I have not been successful in building a search query that excludes results of a service account that matches the computer name. As an example, we have Server_ABC and it has an account called Server_ABC$. I only want to display results for User Names(Service accounts) that do not match the local computer name.

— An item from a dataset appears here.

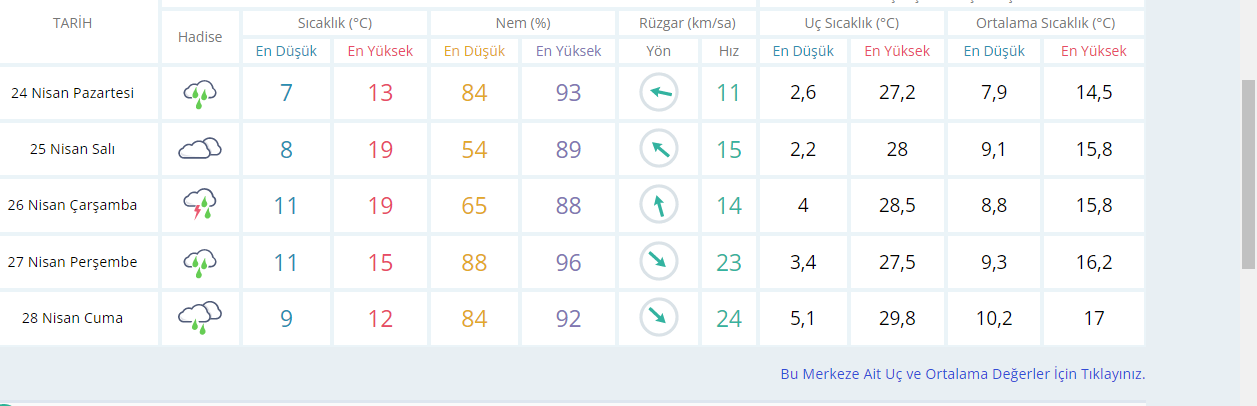Click the wind direction arrow for 26 Nisan

(x=659, y=205)
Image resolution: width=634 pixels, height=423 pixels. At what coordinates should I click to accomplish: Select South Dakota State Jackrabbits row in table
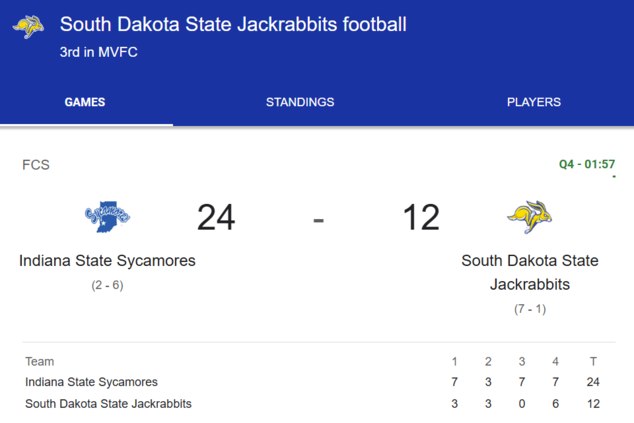point(108,404)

If the service account Server_ABC$ tries to log into Server_ZYX, Server_DEF, and Server_ABC, I just want to see the entries for Server_ZYX and Server_DEF.
I have read the posts below, but they do not provide the results I am looking for.
https://answers.splunk.com/answers/387055/how-to-exclude-computer-account-name-from-results.html
https://answers.splunk.com/answers/93488/how-to-use-lookup-to-exclude-a-list-of-user-names-and-servi...
This run anywhere example shows one possibility:
| makeresults
| eval host="Server_ABC", user="Server_ABC$"
| rex field=user "(?<userminusdollar>.*)\$$"
| where host!=userminusdollar
The key to the above search is that the where
command can compare two fields, whereas the search
command can not.
Splunk error: Error in 'makeresults' command: This command must be the first command of a search.
Below is what I tried.
sourcetype="windowseventlog:security"
| makeresults
| eval host="Server_ABC", user="Server_ABC$"
| rex field=user "(?.*)\$$"
| where host!=userminusdollar
When I remove the first line which contains the source, I get "No results found." I'm not sure why I need to have "makeresults" be the first command of a search, when you need to have a source for the data to be searched first.
makeresults
| eval host="Server_ABC", user="Server_ABC$"
| rex field=user "(?.*)\$$"
| where host!=userminusdollar
My search was intended to be run by itself, not as part of another search. To try it with your data instead try this:
sourcetype=windowseventlog:security
| rex field=user "(?<userminusdollar>.*)\$$"
| where host!=userminusdollar
The above assumes that the username is in a field called user
.
Please share your search query